“Drowsy driving is a significant cause of traffic crashes, with fatigue a factor in more than 100,000 crashes every year," says David Reich of the National Road Safety Foundation.
The National Highway Traffic Safety Administration estimates that fatigue-related crashes result in at least 1,500 deaths, 71,000 injuries and $12.5 billion in monetary losses each year.
Drowsy driving crashes often result in serious injuries. They often involve a single vehicle leaving the roadway, where the dozing driver does not attempt to take corrective action to avoid a crash. "Drowsy driving is as dangerous as drunk driving, in terms of the risk of serious injury or death to the driver and passengers,” adds Reich.

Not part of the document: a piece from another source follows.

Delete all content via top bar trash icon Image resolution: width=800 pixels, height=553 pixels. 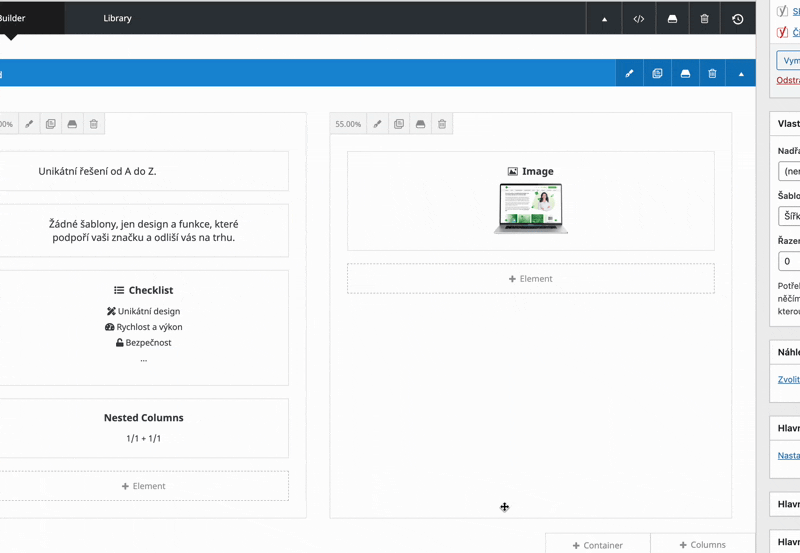pyautogui.click(x=705, y=19)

Studies show more than 60 percent of U.S. motorists have driven while fatigued, and nearly 37 percent admit to having fallen asleep at the wheel. At highway speeds, a driver who dozes for only four or five seconds can travel more than the length of a football field, crossing into oncoming traffic or off the road and into a tree.
Drowsy driving is especially prevalent among teens, who tend to keep late hours and think they can function on minimal sleep. Teens actually require more sleep than adults, experts say.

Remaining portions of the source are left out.